焼きそばだってエアもぐもぐしか出来ないし。こんなの願いが叶ったって言わなーい!
そう、あの子にもそんな噂が。
[一昨年は星の砂、去年はクッキーを売っていた姿が消えたと言う。
彼女も神隠しに遭ったのではないかと、耳にする。]
星の砂のお陰で…此処までこれたのにな。
[シャラリーー。
小さな小瓶を揺らす。
色砂に混じる幸せを呼ぶ砂が、小さく鳴いた*]
お願いしたいことがひとつあるんですが。
[袂から取り出した名刺をシンヤへ差し出す]
杜氏の方を見かけたら、酒まんじゅうの美味しい作り方を教えて貰えないかとお伝えください。
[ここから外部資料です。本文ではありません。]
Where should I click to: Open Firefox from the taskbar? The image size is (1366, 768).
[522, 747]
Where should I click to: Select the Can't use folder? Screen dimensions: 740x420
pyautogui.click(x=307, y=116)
[半分残った焼きそばを手に、*集会所の方へ歩き出した*]
うん、そうだよ。
あのお姉さんが売ってたクッキー…って、一昨年は違ったのかい?
へぇ、星の砂…あぁ、待って待って。
そんなに走らなくてもお祭りは逃げやしないよ。
……あれ?
あそこだったよね?
店番、違うのは何でだろう。
ねぇ、おじさん。ここで売ってたあの人ってどうし──…え?
あの人が、ケン君と同じに、消えた人だったのか。
…ケン君もアンも、売り子のお姉さんも。
居なくなってしまった皆、どこにいるんだろう。
まさか、本当に神隠しに─…
あ…ううん、ごめん。大丈夫、痛くなんかないよ。
それよりほら、綿菓子が売ってる。
買ってみんなで分けようか。
それかほら、きっとモミジさんが赤ちゃん連れてきているから。
お面でも買って、持っていってあげてもいいね。
うん、解った。
それじゃ先に綿菓子買って、皆で食べよ─…
うん?─あ、本当だ。
ダンケ兄さん、こんばんは。
今年は僕が、引率をお願いされたんだ。
──…ケン君達、どこに行ってしまったんだろうね**
[ンガムラ。そう名乗られて、頷く。次の言葉には、ゆるりと一度首を横に振った。笑みはなくも視線を少し泳がせて、はにかむように]
? ……
[それから、お願い、と言い出されれば首を傾げ]
……
[受け取った名刺を見つつ、続けて頷いた。頼まれ事を頭の中で復唱し、杜氏、ダンケの姿を思い浮かべ。歩き出す姿を、見送った]
こんばんは。
マシロもなかなかどうして、堂に入っているよ。
[子供らから分けられた綿菓子――幸い割り箸付きを持ったまま、マシロに懐く子供らを見る]
そうだな。
ケンはしっかり者だから、みんなを心配させるような勝手はしないだろう。
[ゆるりとかぶりを振り、自分の手を見て、わずかな思案]
マシロは、あの言い伝えが本当だとして、願い事、あるか?
いや。
僕が慣れてない分、この子達が聞き分けてくれてるだけだよ。
…うん。
ケン君もアンも、皆に心配かけて平気な訳ないし…え?
僕の願い事、かい?
…いなくなってしまった皆を、戻して欲しい。
ケン君も、アンも、きっと屋台のお姉さんも。
自分でいなくなった訳じゃないだろうから。
……ねぇ、兄さん。
去年の祭りの晩、祠の裏に行ってたって本当?
本当なら、言い伝えの花の場所──…教えて貰えないか?**
[神輿の準備をしている場所で、モミジに向かって手を振る人物が居る]
あら。
カエデ、お父さんよ。
[左肘を持ち上げ、娘の顔が夫に向くように動した。
手を振る人物が父とはっきり認識しているのかは分からないが、娘は嬉しそうに手足をばたつかせている]
お父さん忙しいみたいだから、また後でね。
[モミジも手を振り返せば、夫はまた準備へと戻った。